While to this reporter this proved to be especially surprising, the organizers of this event – a group of friends who had grown up around music and festivals of all sorts – saw it coming.
“The Ye’arot Menashe Festival exists for people who are lovers of music, dance, theater, singing and art. It is for lovers of people and nature, for people who are open generally.”
The list of performances throughout the festival was impressive. With a wide range of genres and performances by Mercedes Band, Lucille, The Angelcy, The Betty Bears and more.
But it was disappointing to see that the artists rarely took part in the festival themselves. And it seemed that the bigger the number, the less time they spent there.
Shlomi Shaban, for example, who had performed the very first night with Acollective to thunderous applause, went back to Tel Aviv almost immediately – along with the members of the band he had met only recently and was wholly impressed by. While personable, and a careful song selector who took this performance seriously, the concept of sleeping in a tent under the stars may have been just too much for the Tel Aviv dweller.
And he wasn’t the only one, though others may have had other reasons.
The lead singer of a band few have heard of – Anna RF – which means “that nothing is certain, I don’t know,” he says – may like performing to the festival crowd, which hoots and dances with no holds barred, but some may find the event too crowded and big. Everything is relative, and when one lives in a small community of 30 families in the South, being around thousands of people can seem daunting.
But it does raise a question.
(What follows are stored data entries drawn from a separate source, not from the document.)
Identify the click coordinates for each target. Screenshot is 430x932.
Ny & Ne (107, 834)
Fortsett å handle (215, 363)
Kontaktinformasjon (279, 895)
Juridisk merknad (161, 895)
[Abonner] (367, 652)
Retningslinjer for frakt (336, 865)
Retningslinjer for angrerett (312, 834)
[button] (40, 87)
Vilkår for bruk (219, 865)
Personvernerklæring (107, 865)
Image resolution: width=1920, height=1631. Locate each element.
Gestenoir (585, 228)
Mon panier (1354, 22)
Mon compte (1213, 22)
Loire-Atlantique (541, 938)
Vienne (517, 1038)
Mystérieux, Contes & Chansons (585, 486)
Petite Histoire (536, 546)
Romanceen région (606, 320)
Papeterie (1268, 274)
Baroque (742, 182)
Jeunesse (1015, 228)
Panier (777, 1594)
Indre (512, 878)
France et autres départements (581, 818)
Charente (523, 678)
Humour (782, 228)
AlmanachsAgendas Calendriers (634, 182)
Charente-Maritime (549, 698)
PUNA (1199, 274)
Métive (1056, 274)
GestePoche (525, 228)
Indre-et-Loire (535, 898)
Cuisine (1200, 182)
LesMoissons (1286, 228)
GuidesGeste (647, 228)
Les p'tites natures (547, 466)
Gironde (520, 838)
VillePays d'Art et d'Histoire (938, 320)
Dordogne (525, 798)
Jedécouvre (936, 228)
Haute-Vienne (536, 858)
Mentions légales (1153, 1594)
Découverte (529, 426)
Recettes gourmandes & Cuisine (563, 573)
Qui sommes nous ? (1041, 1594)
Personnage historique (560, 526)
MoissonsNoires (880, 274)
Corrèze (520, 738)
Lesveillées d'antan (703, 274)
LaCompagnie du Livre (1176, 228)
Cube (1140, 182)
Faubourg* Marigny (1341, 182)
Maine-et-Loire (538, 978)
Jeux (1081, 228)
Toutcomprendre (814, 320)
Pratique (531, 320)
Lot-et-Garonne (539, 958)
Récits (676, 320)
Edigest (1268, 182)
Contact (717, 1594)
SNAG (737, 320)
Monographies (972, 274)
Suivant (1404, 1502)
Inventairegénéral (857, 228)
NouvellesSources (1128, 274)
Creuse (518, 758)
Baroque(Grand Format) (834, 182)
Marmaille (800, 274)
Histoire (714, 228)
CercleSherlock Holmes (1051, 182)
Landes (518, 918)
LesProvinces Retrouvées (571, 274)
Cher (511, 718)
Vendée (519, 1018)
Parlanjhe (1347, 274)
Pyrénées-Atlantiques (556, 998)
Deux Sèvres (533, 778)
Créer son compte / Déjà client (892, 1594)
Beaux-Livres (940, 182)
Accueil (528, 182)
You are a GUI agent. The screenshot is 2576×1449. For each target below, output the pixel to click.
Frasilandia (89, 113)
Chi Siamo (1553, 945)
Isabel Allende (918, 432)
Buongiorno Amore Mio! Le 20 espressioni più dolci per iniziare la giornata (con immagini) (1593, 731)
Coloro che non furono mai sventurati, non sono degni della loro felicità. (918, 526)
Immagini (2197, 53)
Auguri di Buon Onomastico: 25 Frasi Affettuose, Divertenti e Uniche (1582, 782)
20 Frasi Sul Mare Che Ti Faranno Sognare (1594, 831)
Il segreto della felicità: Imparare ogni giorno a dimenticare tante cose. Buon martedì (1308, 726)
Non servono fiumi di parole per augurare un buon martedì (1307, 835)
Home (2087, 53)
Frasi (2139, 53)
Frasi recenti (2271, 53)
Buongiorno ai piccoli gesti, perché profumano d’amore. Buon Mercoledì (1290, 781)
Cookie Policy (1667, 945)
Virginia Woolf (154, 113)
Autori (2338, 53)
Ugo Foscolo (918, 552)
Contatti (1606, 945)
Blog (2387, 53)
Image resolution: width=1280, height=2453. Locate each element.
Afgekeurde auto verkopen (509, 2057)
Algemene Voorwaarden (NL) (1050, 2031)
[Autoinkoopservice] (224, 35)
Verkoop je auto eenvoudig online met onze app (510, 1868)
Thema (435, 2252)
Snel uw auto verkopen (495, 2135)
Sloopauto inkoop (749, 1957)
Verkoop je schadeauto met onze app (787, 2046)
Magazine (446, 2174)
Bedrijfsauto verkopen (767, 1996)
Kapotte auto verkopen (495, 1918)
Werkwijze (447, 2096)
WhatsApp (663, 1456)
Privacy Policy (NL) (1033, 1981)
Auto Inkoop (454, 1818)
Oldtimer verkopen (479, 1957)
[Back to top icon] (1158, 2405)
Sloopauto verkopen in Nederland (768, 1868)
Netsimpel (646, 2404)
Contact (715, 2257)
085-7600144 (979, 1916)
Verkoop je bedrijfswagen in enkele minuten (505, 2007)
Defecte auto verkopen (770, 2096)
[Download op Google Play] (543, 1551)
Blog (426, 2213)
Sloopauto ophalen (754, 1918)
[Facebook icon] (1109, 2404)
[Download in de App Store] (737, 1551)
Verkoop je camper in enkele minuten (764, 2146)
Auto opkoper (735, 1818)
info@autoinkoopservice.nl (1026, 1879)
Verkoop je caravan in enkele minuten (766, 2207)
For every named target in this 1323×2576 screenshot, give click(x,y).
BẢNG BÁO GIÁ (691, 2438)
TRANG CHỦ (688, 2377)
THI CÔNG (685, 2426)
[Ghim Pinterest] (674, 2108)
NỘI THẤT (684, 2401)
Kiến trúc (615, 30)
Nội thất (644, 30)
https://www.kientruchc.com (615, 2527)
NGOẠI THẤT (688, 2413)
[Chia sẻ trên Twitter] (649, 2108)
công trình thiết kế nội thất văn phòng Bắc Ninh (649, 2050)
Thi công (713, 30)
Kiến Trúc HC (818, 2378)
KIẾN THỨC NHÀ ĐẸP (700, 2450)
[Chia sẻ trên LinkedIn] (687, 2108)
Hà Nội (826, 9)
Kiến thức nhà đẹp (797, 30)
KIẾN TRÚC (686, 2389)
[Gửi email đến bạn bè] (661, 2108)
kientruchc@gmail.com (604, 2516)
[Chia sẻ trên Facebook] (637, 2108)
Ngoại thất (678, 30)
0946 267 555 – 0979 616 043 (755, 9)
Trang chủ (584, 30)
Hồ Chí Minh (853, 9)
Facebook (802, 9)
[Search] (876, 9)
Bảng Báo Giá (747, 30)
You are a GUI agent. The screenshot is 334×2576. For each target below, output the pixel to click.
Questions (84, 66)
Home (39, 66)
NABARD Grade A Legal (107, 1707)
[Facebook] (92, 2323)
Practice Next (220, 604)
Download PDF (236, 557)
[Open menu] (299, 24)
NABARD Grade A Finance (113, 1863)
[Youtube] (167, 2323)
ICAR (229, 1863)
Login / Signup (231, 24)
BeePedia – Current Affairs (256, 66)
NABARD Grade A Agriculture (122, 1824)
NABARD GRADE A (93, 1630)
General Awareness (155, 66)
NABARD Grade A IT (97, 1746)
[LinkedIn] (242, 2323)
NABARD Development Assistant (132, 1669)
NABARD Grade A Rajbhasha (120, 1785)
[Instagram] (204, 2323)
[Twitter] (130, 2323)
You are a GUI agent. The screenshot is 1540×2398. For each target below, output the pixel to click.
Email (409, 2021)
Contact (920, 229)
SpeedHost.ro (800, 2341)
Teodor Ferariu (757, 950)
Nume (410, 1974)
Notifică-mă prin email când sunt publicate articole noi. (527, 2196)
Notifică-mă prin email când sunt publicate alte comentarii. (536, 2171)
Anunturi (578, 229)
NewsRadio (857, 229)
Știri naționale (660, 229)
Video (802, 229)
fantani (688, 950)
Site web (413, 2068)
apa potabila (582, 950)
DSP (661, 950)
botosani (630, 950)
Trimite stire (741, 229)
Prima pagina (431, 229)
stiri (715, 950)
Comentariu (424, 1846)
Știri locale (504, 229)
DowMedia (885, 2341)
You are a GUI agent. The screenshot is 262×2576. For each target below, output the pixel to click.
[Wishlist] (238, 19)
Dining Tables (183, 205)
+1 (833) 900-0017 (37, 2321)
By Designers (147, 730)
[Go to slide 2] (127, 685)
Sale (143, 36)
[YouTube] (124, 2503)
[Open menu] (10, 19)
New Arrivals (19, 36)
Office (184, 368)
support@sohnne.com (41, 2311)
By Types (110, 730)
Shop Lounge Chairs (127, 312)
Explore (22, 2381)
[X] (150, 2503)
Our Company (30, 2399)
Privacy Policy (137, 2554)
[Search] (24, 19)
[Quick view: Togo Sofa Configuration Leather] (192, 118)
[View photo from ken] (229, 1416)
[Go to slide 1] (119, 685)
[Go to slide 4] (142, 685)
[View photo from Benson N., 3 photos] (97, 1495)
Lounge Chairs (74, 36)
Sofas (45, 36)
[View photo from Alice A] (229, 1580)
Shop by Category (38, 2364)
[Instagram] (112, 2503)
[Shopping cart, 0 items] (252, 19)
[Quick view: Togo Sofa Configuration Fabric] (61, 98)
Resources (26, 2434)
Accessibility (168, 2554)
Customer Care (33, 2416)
What is this festival really about? According to Anna RF, it is about “widening your horizons, exposing yourself to new things.”
The organizers, for their part, also seem to find the festival purpose as one of culture, which draws people in due to the music it opens them up to.
But is it really to discover new acts, or is it to give more of the same in a more condensed timetable? One has to wonder, when the only stage fitted for professional cameramen hosts the big numbers, such as Mercedes Band and Dr. Casper’s Rabbit Show, who played the same music they always play.
“It’s all about the hits,” one of the members said after the performance, and like a true veteran of the field gave all the credit of their success to the audience.
“What would you prefer? That they play new songs that would end up sucking?” asked one festival attendee. “They’ve been in the business for 20 years, how much can someone create? Besides, we love these songs, it’s nostalgic.”
For a festival that claims to be for people who are “generally open” and aims to propel new creators, this seems like a bitter conflict, which is only exacerbated by the differences between the stages.
“The main stage” and “the small stage,” might not be what event creative director Hadas Wanunu called it, but it is what they were.
One is right there with everything, with places for cameramen and lighting and is large enough to fit an elephant, while another one is far away – forcing people to leave behind the actual festival area to reach it – and could maybe fit a housecat.
This has to mean something. And it does to some performers, who admitted under condition of anonymity, that it hurt their egos.
However, Wanunu said, these d i f f e r e n c e s were born out of a desire to mold different atmospheres for different stages.
In contrast to the small stage, “the Shoresh [main] stage is meant to keep the audience dancing, it’s upbeat… anyone could get on it if they were good enough,” she said.
Indeed, there were plenty of performances I had never heard before by singers who were impressive and surprising – despite the unfortunate sound issues with the equipment – like The Betty Bears.
It was most definitely worth the four-hour drive and weekend isolation from the outside world, even if they didn’t take part in the spirit of the festival themselves.
Some barriers are not meant to fall, I guess.